[[ AVAILABLE DATA, beginning ]]

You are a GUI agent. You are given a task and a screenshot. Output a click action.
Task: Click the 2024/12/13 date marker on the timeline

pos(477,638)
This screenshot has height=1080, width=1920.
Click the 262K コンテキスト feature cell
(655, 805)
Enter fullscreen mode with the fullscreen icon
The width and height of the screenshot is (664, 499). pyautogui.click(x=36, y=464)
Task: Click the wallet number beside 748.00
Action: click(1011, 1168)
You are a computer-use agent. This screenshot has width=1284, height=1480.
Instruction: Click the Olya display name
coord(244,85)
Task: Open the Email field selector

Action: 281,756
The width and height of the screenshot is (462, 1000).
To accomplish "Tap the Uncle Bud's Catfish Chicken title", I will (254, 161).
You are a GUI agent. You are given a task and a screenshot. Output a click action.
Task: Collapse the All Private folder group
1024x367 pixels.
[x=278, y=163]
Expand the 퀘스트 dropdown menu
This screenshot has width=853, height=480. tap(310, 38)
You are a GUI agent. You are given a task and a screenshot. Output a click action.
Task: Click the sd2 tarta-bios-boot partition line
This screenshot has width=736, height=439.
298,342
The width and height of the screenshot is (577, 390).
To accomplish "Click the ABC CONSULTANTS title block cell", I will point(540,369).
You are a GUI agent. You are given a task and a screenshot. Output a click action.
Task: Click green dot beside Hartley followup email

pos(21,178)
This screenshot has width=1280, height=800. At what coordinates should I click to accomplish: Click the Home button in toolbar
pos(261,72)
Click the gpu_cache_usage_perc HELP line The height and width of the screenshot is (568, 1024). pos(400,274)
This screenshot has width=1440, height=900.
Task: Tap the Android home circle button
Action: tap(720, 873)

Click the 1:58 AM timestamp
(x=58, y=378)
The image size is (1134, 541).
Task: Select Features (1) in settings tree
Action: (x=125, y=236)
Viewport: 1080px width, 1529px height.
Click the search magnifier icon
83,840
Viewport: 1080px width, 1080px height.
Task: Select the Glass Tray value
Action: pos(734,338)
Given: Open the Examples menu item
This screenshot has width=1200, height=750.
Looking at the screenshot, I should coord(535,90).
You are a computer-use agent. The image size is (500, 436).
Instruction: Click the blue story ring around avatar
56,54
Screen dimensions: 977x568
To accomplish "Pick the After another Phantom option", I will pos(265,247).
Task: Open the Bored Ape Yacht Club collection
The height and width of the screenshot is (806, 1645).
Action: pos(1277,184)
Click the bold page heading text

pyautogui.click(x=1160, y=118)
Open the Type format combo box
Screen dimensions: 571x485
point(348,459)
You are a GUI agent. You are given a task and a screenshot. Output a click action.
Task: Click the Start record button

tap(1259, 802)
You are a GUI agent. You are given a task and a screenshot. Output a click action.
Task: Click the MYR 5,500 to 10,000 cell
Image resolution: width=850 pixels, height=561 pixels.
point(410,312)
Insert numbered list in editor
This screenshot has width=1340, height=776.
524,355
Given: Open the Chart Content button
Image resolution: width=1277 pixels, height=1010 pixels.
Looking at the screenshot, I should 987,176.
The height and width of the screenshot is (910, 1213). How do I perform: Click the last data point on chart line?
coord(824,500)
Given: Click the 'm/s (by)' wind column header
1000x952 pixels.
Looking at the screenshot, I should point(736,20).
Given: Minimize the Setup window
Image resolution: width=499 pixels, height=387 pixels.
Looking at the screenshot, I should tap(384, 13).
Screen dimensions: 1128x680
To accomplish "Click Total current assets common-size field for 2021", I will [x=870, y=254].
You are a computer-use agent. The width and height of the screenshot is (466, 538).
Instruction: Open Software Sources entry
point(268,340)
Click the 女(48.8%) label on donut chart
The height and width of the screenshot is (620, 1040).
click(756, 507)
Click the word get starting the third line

[[ AVAILABLE DATA, end ]]

• _WHAT THE TASK ASKS_: Count every line of the data in which the word "title" appears, and report only the total.

• _EXERCISE SOLUTION_: 2